The Sam Fox School of Design & Visual Arts at Washington University in St. Louis will reconfigure its nationally ranked programs in architecture and art, Chancellor Mark S. Wrighton announced today.

Effective immediately, the School of Architecture will be organized as the undergraduate College of Architecture and the Graduate School of Architecture & Urban Design. Similarly, the School of Art will become the undergraduate College of Art and the Graduate School of Art.

Sam Fox School construction
The Sam Fox School of Design & Visual Arts is currently constructing two new buildings, the Mildred Lane Kemper Art Museum and Earl E. and Myrtle E. Walker Hall, both designed by Pritzker Prize-winning architect Fumihiko Maki. When completed in fall 2006, the new buildings will be integrated with three historic structures to form a comprehensive, five-building arts campus. Photo by Stan Strembicki, professor of art.
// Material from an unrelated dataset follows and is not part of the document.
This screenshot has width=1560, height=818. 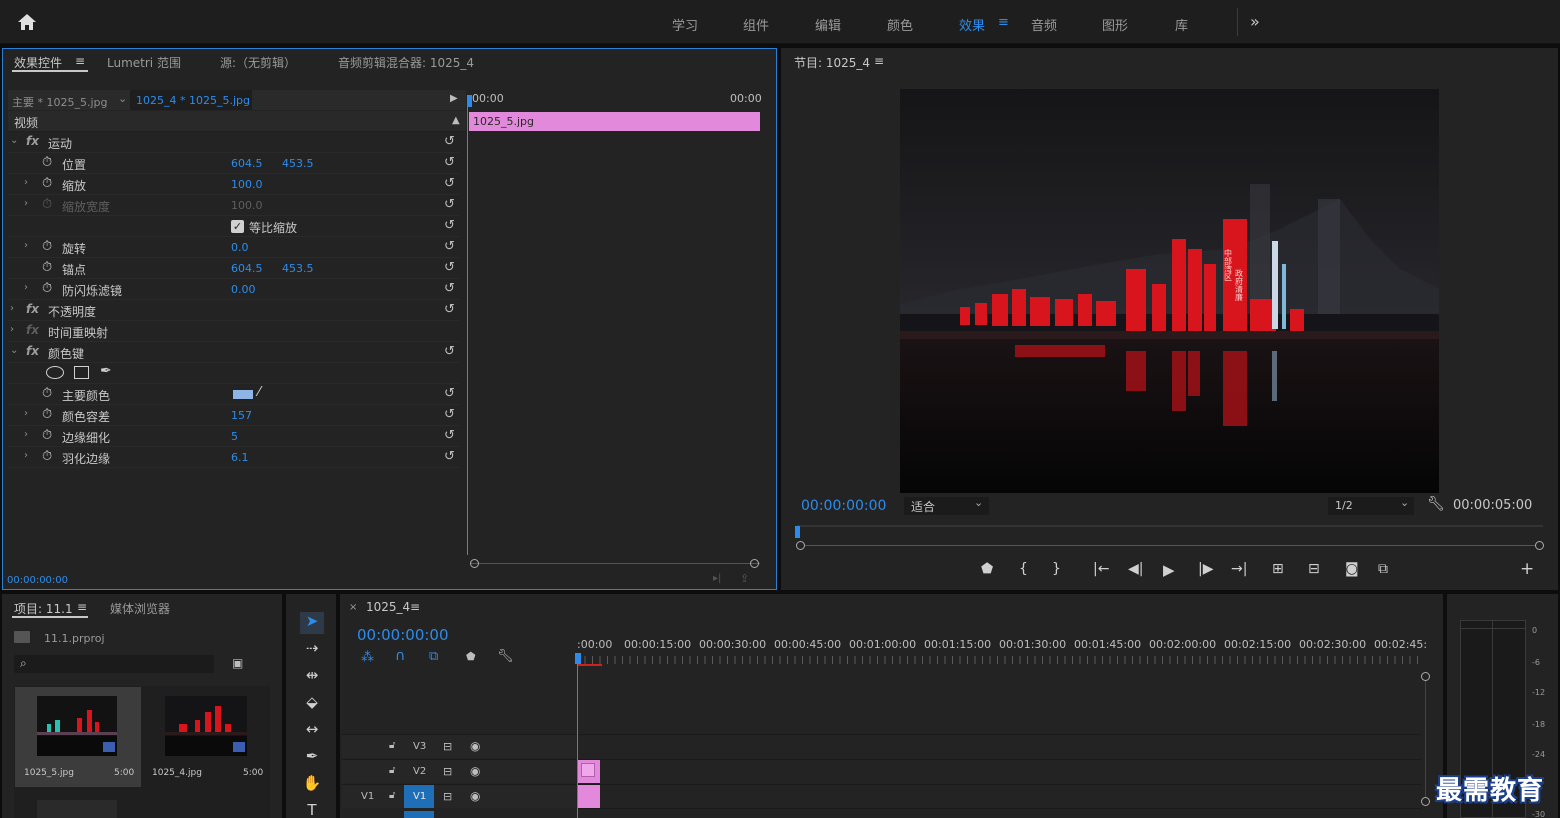 What do you see at coordinates (1169, 570) in the screenshot?
I see `play-icon: ▶` at bounding box center [1169, 570].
“Graduate and professional education is a key priority for Washington University,” said Wrighton, noting that approximately half of all Washington University students — about 6,000 — are candidates for master’s or doctoral degrees. “Creation of the Graduate School of Architecture & Urban Design and the Graduate School of Art as units within the Sam Fox School will help foster a more robust academic environment, one that will further our ability to train the next generation of leaders in these disciplines.”
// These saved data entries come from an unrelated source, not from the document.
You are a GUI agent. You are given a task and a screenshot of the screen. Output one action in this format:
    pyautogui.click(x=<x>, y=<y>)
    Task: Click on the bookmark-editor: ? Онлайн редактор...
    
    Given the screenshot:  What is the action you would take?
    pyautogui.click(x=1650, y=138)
The new nomenclature follows the model of Arts & Sciences at Washington University, which includes the undergraduate College of Arts & Sciences and the Graduate School of Arts & Sciences.

Jeff Pike, who has served as dean of Art since 1999, will continue to lead both the College of Art and the Graduate School of Art. Jerome J. Sincoff, FAIA, who succeeded Cynthia Weese as dean of architecture in July, will lead the College of Architecture and the Graduate School of Architecture & Urban Design. Both will report to the dean of the Sam Fox School. A national search for that dean is now under way.

Sincoff noted that, while the Sam Fox School remains committed to strong undergraduate programs in art and architecture, formation of the new graduate schools builds on a series of recent initiatives designed to improve graduate and professional education.

“In recent years, Architecture has launched a post-professional Master of Urban Design degree, which draws on architecture, landscape and planning perspectives,” Sincoff said. “At the same time, we’ve launched a series of dual-degree programs that take advantage of our setting within a larger university. These allow students to combine a Master of Architecture or a Master of Urban Design with a Master of Business Administration, Master of Social Work or Master of Construction Management.”

Pike added that formation of the Graduate School of Art coincides with the introduction this fall of a new Master of Visual Arts degree.

“In the past, Art has offered master’s degrees in individual disciplines such as painting, sculpture and photography,” Pike explained. “The Master of Visual Arts will cultivate a more collaborative, interdisciplinary approach, one that is more reflective of the current state of the profession. It will also provide students with a broader range of faculty and studio resources.”

In addition to its four academic units, the Sam Fox School — which was announced last January and formally takes effect July 1, 2006 — will encompass the Mildred Lane Kemper Art Museum, home to one of the nation’s finest university art collections.

Previously, Art and Architecture were the smallest of Washington University’s units, with fewer than 400 students apiece. The combined Sam Fox School will total almost 750 students, composed of approximately 350 undergraduate and 25 graduate students in Art as well as 200 undergraduate and 175 graduate and professional students in Architecture.

Formation of the Sam Fox School comes amidst a $56.8 million campaign to improve university arts facilities. Plans include two new buildings — now under construction and scheduled to open in fall 2006 — designed by Pritzker Prize-winning architect Fumihiko Maki, as well as extensive renovations to three adjacent buildings: Bixby, Steinberg and Givens halls.

“The Sam Fox School will allow Washington University to strengthen ties between our outstanding design and visual arts areas,” Wrighton concluded. “It will create a larger-scale academic enterprise with greater resources and flexibility, one that will enhance the quality, visibility and impact of our programs both on campus and throughout the academic and professional worlds.”